• [Exercise]:
Without omitting anything, copy the data exactly.

• [Dataset records]:

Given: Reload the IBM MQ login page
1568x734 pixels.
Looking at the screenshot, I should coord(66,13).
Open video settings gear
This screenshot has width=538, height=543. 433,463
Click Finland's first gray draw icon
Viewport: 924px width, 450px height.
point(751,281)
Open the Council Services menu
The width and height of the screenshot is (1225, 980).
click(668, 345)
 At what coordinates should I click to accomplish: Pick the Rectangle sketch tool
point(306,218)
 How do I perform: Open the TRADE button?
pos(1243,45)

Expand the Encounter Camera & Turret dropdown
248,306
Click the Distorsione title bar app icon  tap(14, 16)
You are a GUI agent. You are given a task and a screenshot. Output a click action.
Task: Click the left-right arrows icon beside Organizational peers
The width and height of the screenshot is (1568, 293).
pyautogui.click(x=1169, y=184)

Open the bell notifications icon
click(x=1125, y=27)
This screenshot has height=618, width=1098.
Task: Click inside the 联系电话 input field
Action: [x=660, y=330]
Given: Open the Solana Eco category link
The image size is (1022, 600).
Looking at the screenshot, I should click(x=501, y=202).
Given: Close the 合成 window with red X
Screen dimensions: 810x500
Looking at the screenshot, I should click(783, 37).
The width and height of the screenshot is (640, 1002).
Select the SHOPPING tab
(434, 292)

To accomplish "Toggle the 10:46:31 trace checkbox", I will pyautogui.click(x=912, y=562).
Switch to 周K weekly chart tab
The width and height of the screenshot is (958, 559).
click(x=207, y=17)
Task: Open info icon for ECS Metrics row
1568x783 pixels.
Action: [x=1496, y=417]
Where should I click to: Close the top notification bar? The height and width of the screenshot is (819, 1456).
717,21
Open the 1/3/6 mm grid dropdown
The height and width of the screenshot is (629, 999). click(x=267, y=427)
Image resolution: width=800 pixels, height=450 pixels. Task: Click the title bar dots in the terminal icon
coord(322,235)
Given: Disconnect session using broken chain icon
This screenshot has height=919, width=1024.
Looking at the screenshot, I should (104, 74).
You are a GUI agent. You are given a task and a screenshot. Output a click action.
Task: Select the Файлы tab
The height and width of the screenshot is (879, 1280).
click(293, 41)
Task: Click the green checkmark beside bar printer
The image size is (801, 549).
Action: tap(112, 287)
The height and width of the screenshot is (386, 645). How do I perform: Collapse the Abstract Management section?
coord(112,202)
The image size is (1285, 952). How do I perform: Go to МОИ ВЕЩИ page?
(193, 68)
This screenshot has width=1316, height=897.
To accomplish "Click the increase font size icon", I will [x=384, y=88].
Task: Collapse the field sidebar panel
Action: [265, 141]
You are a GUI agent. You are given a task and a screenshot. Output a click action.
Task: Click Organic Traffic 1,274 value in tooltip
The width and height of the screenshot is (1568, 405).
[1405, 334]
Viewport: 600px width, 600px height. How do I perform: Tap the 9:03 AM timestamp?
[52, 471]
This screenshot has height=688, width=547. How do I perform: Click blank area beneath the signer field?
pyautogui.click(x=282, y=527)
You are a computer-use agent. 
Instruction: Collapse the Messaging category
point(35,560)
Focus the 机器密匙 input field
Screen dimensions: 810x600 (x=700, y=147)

• [Output below]:
Given: Reload the IBM MQ login page
1568x734 pixels.
Looking at the screenshot, I should coord(66,13).
Open video settings gear
This screenshot has width=538, height=543. 433,463
Click Finland's first gray draw icon
Viewport: 924px width, 450px height.
point(751,281)
Open the Council Services menu
The width and height of the screenshot is (1225, 980).
click(668, 345)
 At what coordinates should I click to accomplish: Pick the Rectangle sketch tool
point(306,218)
 How do I perform: Open the TRADE button?
pos(1243,45)

Expand the Encounter Camera & Turret dropdown
248,306
Click the Distorsione title bar app icon  tap(14, 16)
You are a GUI agent. You are given a task and a screenshot. Output a click action.
Task: Click the left-right arrows icon beside Organizational peers
The width and height of the screenshot is (1568, 293).
pyautogui.click(x=1169, y=184)

Open the bell notifications icon
click(x=1125, y=27)
This screenshot has height=618, width=1098.
Task: Click inside the 联系电话 input field
Action: [x=660, y=330]
Given: Open the Solana Eco category link
The image size is (1022, 600).
Looking at the screenshot, I should click(x=501, y=202).
Given: Close the 合成 window with red X
Screen dimensions: 810x500
Looking at the screenshot, I should click(783, 37).
The width and height of the screenshot is (640, 1002).
Select the SHOPPING tab
(434, 292)

To accomplish "Toggle the 10:46:31 trace checkbox", I will pyautogui.click(x=912, y=562).
Switch to 周K weekly chart tab
The width and height of the screenshot is (958, 559).
click(x=207, y=17)
Task: Open info icon for ECS Metrics row
1568x783 pixels.
Action: [x=1496, y=417]
Where should I click to: Close the top notification bar? The height and width of the screenshot is (819, 1456).
717,21
Open the 1/3/6 mm grid dropdown
The height and width of the screenshot is (629, 999). click(x=267, y=427)
Image resolution: width=800 pixels, height=450 pixels. Task: Click the title bar dots in the terminal icon
coord(322,235)
Given: Disconnect session using broken chain icon
This screenshot has height=919, width=1024.
Looking at the screenshot, I should (104, 74).
You are a GUI agent. You are given a task and a screenshot. Output a click action.
Task: Select the Файлы tab
The height and width of the screenshot is (879, 1280).
click(293, 41)
Task: Click the green checkmark beside bar printer
The image size is (801, 549).
Action: tap(112, 287)
The height and width of the screenshot is (386, 645). How do I perform: Collapse the Abstract Management section?
coord(112,202)
The image size is (1285, 952). How do I perform: Go to МОИ ВЕЩИ page?
(193, 68)
This screenshot has width=1316, height=897.
To accomplish "Click the increase font size icon", I will [x=384, y=88].
Task: Collapse the field sidebar panel
Action: [265, 141]
You are a GUI agent. You are given a task and a screenshot. Output a click action.
Task: Click Organic Traffic 1,274 value in tooltip
The width and height of the screenshot is (1568, 405).
[1405, 334]
Viewport: 600px width, 600px height. How do I perform: Tap the 9:03 AM timestamp?
[52, 471]
This screenshot has height=688, width=547. How do I perform: Click blank area beneath the signer field?
pyautogui.click(x=282, y=527)
You are a computer-use agent. 
Instruction: Collapse the Messaging category
point(35,560)
Focus the 机器密匙 input field
Screen dimensions: 810x600 (x=700, y=147)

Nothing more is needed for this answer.